## Begin Source data

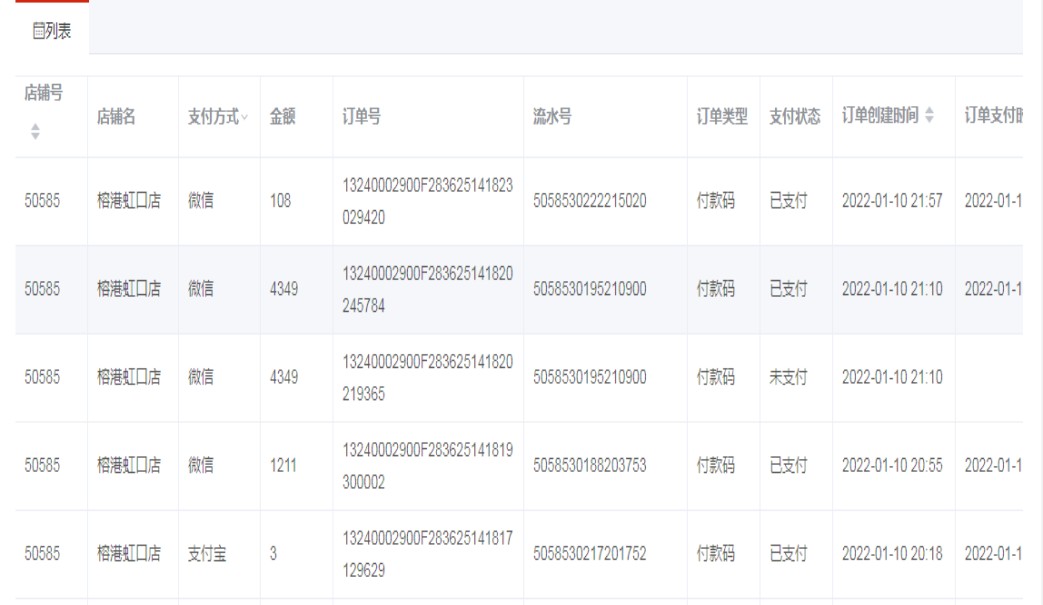1043x605 pixels.
Task: Click the amount cell showing 1211
Action: tap(283, 466)
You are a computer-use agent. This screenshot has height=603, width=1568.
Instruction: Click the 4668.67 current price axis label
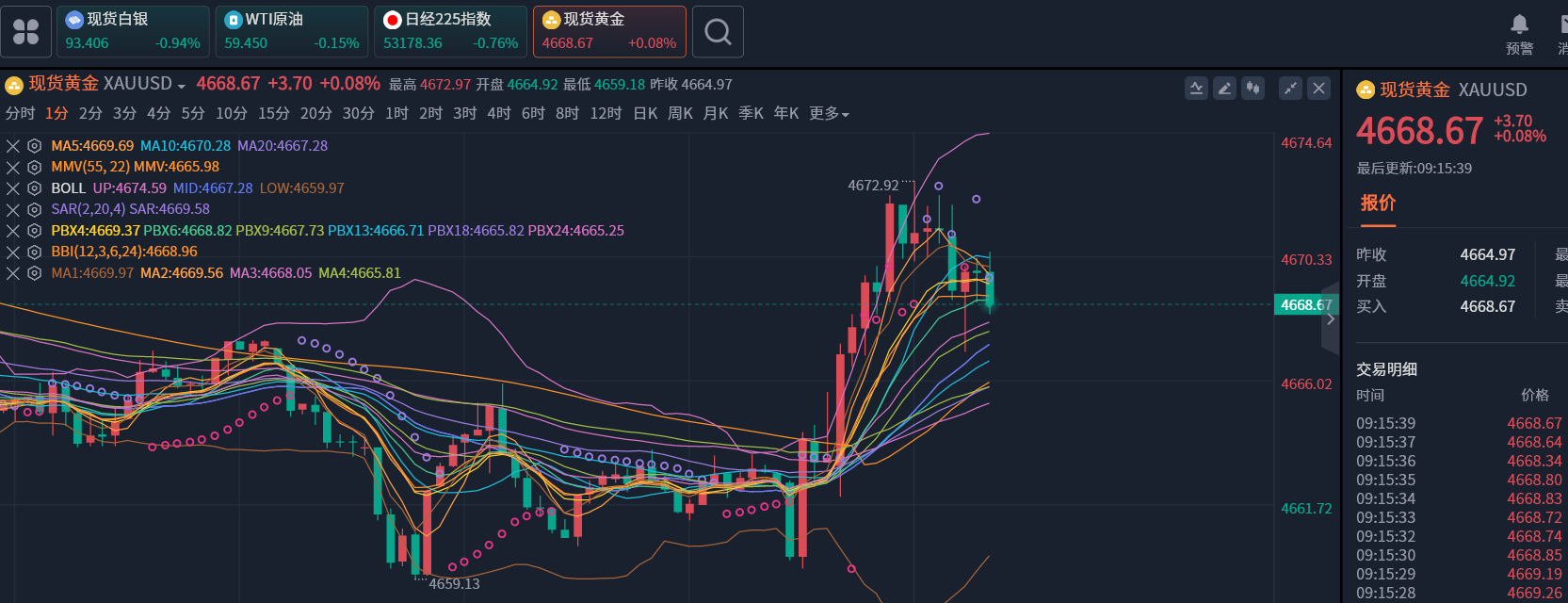(x=1304, y=305)
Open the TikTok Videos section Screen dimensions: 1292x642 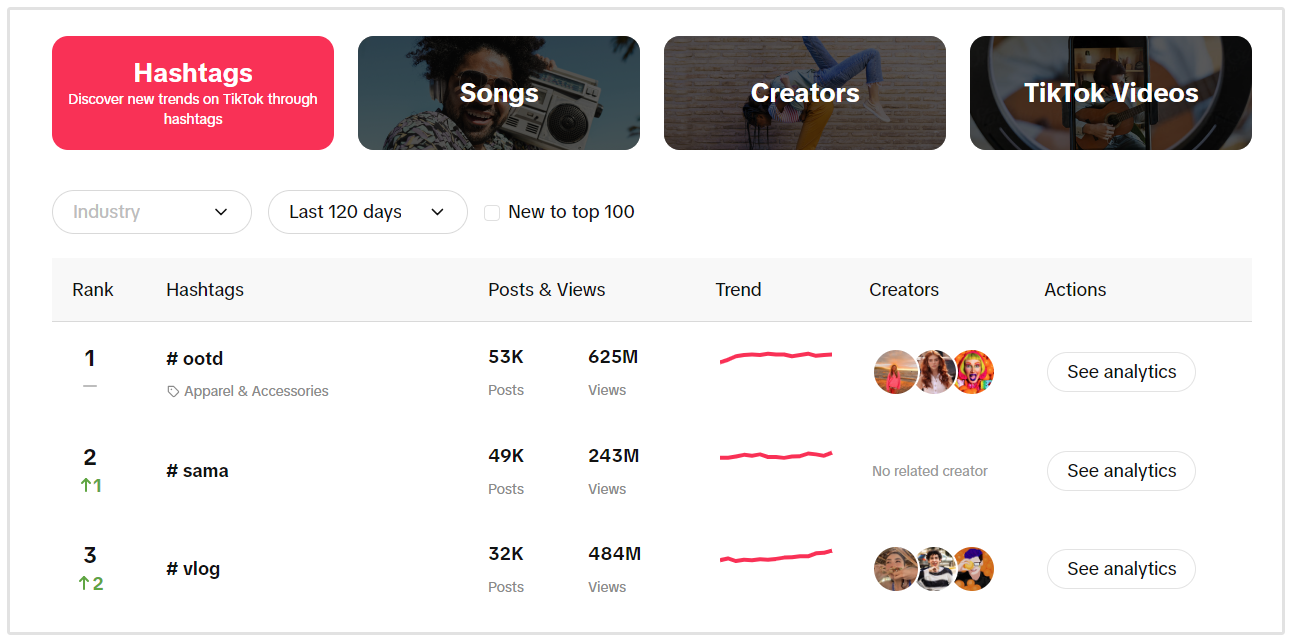click(1110, 92)
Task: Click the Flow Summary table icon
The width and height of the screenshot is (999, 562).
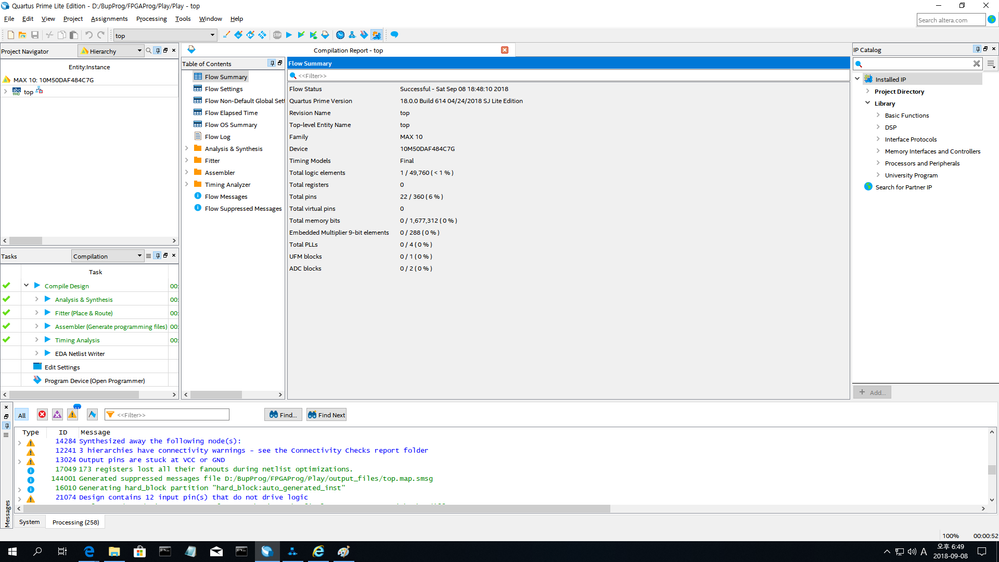Action: (198, 77)
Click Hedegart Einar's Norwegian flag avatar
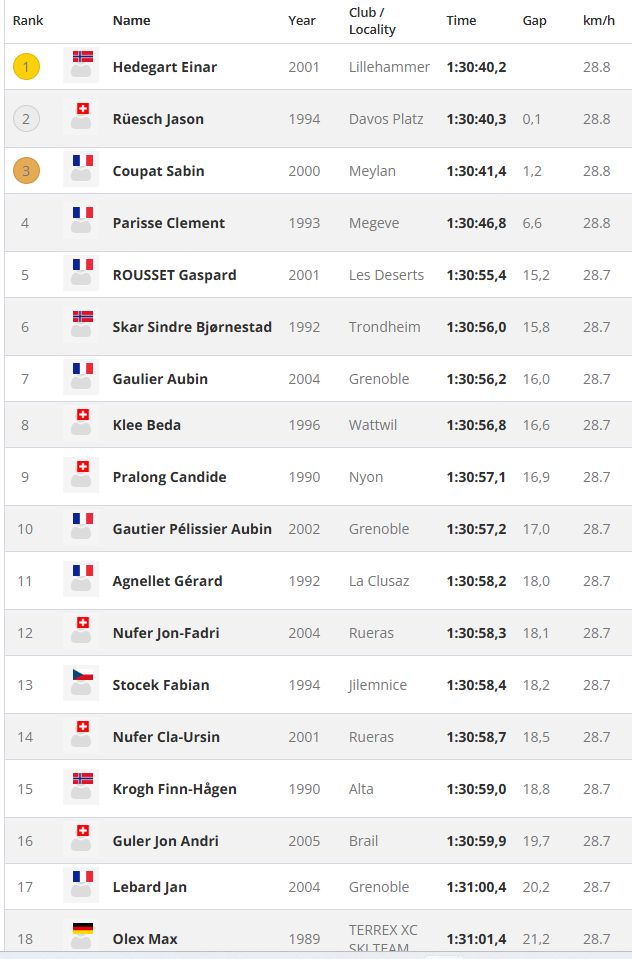 tap(82, 65)
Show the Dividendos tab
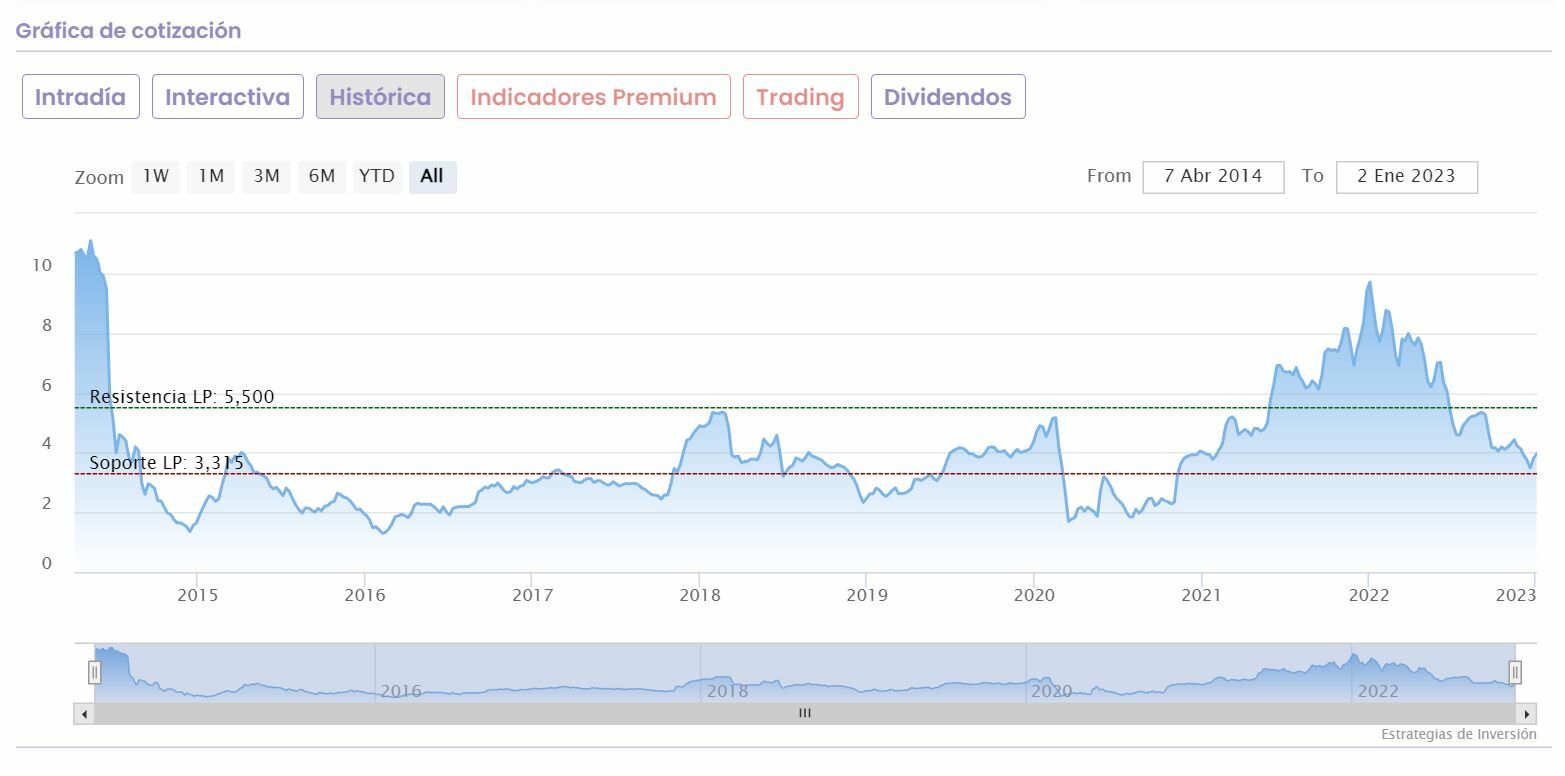The image size is (1565, 776). 947,97
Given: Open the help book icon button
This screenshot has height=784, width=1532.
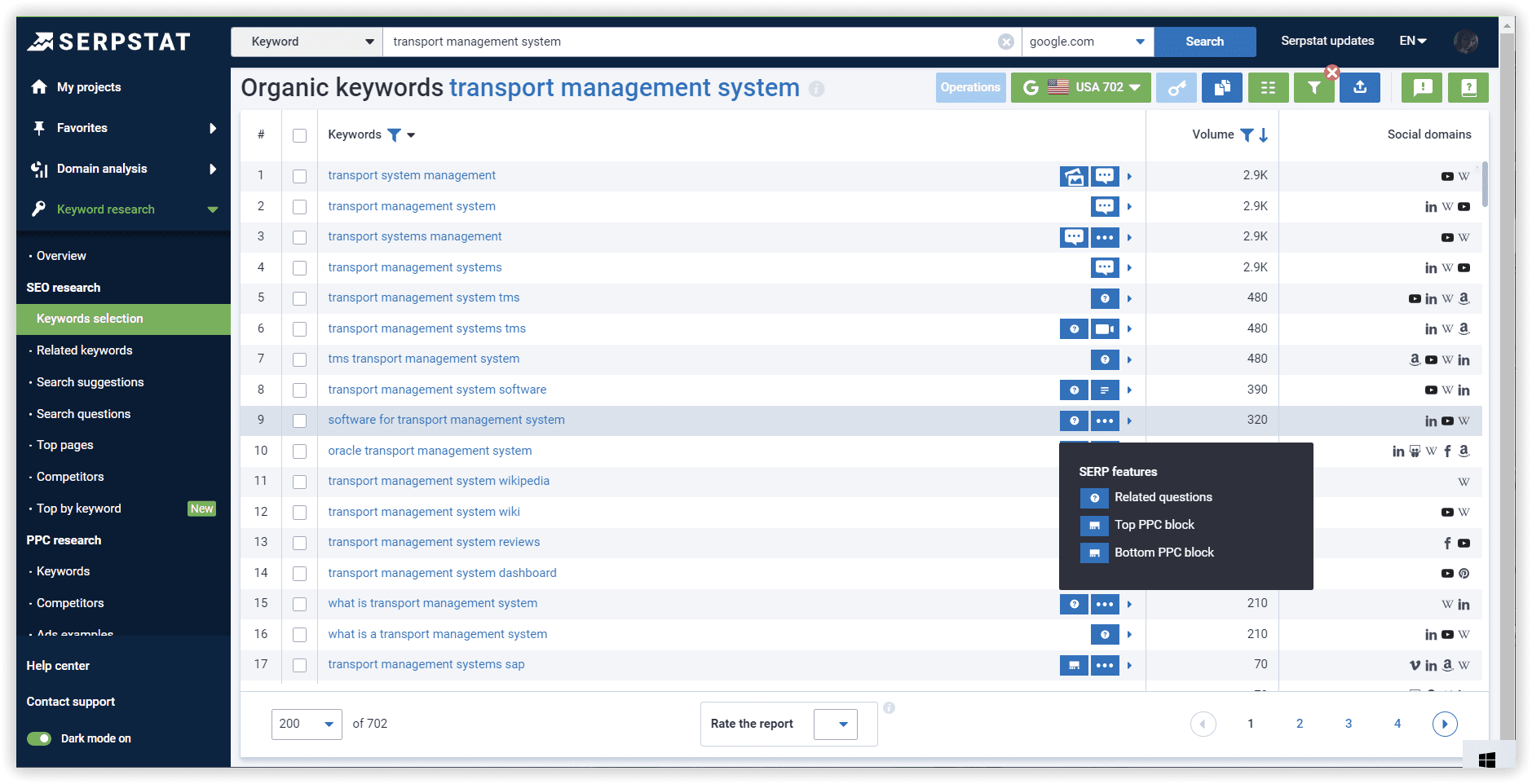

## End Source data

• Problem: Reproduce word for word every line of the listing from the line containing "Task: Click the Flow Summary table icon" through the end of the listing, including both ends. Leave the pictures out of your answer.

• Result of the exercise:
Task: Click the Flow Summary table icon
The width and height of the screenshot is (999, 562).
Action: (198, 77)
Click Hedegart Einar's Norwegian flag avatar
 tap(82, 65)
Show the Dividendos tab
The image size is (1565, 776). 947,97
Given: Open the help book icon button
This screenshot has height=784, width=1532.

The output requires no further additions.